TASK OBJECTIVE: Could you copy exactly the lines from the one containing "Instruction: Click the catalog" through the last line of the records below, and nothing else?

--- INFORMATION Enclosed Below ---

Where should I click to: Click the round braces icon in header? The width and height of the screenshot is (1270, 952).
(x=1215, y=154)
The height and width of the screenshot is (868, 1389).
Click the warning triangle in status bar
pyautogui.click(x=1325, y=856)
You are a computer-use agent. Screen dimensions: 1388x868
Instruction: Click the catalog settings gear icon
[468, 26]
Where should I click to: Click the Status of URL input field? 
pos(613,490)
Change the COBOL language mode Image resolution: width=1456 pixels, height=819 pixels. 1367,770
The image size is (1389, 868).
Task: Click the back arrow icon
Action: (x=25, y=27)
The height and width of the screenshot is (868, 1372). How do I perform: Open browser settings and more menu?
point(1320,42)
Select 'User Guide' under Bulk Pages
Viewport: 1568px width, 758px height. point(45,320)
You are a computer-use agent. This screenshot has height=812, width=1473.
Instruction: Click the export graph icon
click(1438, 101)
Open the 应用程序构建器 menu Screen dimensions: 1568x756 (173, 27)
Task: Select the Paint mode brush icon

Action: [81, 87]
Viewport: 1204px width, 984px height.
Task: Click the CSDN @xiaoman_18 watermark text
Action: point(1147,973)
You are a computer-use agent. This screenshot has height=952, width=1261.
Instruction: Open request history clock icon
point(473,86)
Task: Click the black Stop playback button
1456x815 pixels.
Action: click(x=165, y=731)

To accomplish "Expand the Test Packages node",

--- End of Enclosed INFORMATION ---

TASK ANSWER:
Instruction: Click the catalog settings gear icon
[468, 26]
Where should I click to: Click the Status of URL input field? 
pos(613,490)
Change the COBOL language mode Image resolution: width=1456 pixels, height=819 pixels. 1367,770
The image size is (1389, 868).
Task: Click the back arrow icon
Action: (x=25, y=27)
The height and width of the screenshot is (868, 1372). How do I perform: Open browser settings and more menu?
point(1320,42)
Select 'User Guide' under Bulk Pages
Viewport: 1568px width, 758px height. point(45,320)
You are a computer-use agent. This screenshot has height=812, width=1473.
Instruction: Click the export graph icon
click(1438, 101)
Open the 应用程序构建器 menu Screen dimensions: 1568x756 (173, 27)
Task: Select the Paint mode brush icon

Action: [81, 87]
Viewport: 1204px width, 984px height.
Task: Click the CSDN @xiaoman_18 watermark text
Action: point(1147,973)
You are a computer-use agent. This screenshot has height=952, width=1261.
Instruction: Open request history clock icon
point(473,86)
Task: Click the black Stop playback button
1456x815 pixels.
Action: click(x=165, y=731)

To accomplish "Expand the Test Packages node",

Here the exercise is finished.